• Nov 23, 2025

Finally...My heart opened

  • Katie Danaher

Justification keeps us reliving the hurt and the trauma. Vulnerability is the way back to feeling.

Have you ever held on to your beliefs so tightly that you end up alone (separate) in the middle of a group? My body felt anger, resentment, righteousness, envy, and disappointment. But, turning away from my emotions, my mind took over, to the fallback position…"I'm strong, self-sufficient, independent. I'll figure it out on my own". 

IN THAT VERY MOMENT, my heart closed, constricted, shrank. I abandoned the deep place of inner strength that I had cultivated within my heart. This is the space where I am enough, I feel whole and complete, I trust my wants, needs and desires will be met.

 “How deeply we feel, is directly proportional to how deeply we hurt". kd

Justification keeps us reliving the hurt, the trauma. Vulnerability is the way back to feeling. 

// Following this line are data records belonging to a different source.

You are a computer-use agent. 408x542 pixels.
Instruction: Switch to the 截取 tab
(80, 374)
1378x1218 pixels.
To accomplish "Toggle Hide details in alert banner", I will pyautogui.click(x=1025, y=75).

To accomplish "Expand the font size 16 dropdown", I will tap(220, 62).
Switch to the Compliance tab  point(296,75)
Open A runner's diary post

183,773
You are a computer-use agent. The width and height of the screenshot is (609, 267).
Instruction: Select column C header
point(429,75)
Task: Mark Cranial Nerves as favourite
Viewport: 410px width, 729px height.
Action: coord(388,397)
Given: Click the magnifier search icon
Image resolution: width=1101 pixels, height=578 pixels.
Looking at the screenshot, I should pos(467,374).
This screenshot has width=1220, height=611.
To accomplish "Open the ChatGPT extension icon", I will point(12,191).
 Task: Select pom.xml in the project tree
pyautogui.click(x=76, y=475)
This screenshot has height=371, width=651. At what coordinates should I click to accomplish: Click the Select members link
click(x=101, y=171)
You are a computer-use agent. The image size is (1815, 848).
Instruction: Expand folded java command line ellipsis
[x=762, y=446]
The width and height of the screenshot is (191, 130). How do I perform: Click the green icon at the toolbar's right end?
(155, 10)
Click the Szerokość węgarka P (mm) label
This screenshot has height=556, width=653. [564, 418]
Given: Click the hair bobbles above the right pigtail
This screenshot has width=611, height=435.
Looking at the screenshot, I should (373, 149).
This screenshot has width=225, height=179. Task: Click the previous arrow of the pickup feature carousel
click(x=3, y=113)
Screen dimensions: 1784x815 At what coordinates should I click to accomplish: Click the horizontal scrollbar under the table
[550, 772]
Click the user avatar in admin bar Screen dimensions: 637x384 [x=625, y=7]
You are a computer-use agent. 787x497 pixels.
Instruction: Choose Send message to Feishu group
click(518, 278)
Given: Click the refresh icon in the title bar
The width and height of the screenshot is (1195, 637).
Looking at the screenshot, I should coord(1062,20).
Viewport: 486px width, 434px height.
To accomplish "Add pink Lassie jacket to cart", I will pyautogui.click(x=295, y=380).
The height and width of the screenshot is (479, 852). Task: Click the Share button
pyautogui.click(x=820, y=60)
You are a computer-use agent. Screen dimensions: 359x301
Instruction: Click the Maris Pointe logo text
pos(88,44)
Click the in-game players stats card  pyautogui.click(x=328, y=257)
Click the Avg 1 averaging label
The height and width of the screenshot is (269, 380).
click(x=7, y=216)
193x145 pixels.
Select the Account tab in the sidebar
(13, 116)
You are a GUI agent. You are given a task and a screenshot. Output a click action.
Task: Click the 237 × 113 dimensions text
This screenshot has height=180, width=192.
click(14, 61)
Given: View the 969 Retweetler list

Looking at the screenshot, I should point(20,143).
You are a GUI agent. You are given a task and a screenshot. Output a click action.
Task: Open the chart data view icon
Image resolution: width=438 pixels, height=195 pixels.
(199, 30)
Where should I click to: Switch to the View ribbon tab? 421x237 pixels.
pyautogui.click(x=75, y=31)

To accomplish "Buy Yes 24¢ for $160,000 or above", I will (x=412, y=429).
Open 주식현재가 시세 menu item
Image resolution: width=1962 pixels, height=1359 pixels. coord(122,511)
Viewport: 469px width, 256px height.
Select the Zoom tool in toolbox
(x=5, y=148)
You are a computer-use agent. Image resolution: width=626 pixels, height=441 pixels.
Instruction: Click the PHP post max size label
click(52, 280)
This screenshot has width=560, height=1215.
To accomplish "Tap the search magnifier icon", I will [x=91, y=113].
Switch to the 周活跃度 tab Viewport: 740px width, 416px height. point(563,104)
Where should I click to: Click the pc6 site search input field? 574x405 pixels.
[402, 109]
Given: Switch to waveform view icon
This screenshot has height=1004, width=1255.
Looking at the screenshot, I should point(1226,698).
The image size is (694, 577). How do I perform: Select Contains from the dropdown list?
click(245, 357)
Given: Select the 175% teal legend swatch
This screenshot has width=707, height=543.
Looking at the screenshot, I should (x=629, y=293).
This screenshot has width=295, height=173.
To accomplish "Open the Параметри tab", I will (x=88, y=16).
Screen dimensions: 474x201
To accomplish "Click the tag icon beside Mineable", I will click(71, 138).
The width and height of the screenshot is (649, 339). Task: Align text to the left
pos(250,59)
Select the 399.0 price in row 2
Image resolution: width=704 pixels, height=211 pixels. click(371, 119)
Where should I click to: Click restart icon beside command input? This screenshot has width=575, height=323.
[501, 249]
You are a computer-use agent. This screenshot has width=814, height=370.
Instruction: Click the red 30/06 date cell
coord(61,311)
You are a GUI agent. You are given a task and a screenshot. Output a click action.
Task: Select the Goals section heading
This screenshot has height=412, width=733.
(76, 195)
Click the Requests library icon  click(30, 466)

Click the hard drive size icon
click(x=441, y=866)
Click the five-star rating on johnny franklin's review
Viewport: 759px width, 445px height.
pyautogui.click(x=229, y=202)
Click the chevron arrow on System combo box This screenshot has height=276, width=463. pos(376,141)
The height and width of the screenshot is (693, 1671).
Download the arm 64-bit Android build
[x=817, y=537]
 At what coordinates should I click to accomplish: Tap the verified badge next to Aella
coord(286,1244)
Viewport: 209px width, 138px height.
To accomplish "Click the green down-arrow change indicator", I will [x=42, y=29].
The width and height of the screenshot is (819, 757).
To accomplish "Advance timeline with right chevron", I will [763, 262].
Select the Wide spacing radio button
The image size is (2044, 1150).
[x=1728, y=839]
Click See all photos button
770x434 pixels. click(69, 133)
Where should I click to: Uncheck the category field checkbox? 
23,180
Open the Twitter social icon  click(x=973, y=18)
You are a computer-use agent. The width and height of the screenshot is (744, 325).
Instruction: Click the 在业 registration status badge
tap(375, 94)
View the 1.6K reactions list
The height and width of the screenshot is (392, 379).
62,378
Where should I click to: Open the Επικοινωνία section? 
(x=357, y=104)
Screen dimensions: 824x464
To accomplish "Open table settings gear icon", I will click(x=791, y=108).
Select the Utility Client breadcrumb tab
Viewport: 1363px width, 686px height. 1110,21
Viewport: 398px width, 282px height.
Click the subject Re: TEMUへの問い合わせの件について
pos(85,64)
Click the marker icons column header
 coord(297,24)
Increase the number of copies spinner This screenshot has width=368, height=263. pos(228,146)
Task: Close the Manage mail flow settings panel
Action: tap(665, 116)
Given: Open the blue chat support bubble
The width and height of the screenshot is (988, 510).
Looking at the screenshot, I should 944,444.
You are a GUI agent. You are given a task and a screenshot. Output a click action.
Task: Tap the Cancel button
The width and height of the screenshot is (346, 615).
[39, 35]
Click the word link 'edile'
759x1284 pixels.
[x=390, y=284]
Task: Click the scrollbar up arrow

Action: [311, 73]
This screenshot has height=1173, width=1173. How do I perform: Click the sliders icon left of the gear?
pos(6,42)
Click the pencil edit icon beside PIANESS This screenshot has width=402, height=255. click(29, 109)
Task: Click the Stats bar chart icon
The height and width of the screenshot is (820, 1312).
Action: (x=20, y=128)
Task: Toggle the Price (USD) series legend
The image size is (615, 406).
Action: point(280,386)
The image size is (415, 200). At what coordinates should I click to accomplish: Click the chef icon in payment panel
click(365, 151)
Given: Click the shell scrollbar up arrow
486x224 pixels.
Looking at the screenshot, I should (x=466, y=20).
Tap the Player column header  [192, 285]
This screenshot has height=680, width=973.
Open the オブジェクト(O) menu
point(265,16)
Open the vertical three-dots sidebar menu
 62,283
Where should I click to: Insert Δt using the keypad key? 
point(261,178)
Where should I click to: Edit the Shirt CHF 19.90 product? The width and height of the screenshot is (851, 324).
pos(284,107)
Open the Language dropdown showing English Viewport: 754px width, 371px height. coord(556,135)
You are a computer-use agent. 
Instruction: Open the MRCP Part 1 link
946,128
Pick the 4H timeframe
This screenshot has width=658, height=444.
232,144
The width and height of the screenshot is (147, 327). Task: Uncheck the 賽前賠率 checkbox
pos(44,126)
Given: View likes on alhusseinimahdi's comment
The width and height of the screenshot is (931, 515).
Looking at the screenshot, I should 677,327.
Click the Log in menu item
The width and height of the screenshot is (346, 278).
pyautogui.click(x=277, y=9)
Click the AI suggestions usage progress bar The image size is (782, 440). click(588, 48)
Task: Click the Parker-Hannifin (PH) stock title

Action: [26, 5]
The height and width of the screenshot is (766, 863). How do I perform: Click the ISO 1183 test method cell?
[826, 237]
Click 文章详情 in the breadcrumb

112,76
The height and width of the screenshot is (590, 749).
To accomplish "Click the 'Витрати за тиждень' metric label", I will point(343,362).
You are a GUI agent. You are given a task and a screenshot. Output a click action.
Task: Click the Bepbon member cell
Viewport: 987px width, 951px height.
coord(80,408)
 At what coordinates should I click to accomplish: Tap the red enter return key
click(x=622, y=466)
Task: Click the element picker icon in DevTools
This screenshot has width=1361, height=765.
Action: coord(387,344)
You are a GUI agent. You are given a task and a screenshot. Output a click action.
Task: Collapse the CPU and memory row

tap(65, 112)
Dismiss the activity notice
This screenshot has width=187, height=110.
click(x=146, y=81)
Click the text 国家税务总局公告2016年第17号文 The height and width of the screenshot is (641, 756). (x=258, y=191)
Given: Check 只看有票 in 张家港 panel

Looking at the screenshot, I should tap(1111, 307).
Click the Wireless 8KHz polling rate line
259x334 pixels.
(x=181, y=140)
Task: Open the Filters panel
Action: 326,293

This was not a road I walked alone. I'm so very thankful for the unconditional love and gentle, steady guidance in which I was held. I was able to be vulnerable again, to feel my humanness again. Softening the hard edges and walls I put up, clearing and widening the lens I was looking through allowed my heart to open to love, to more truth, and more light.

I returned (again) to my steadfast sovereign Self.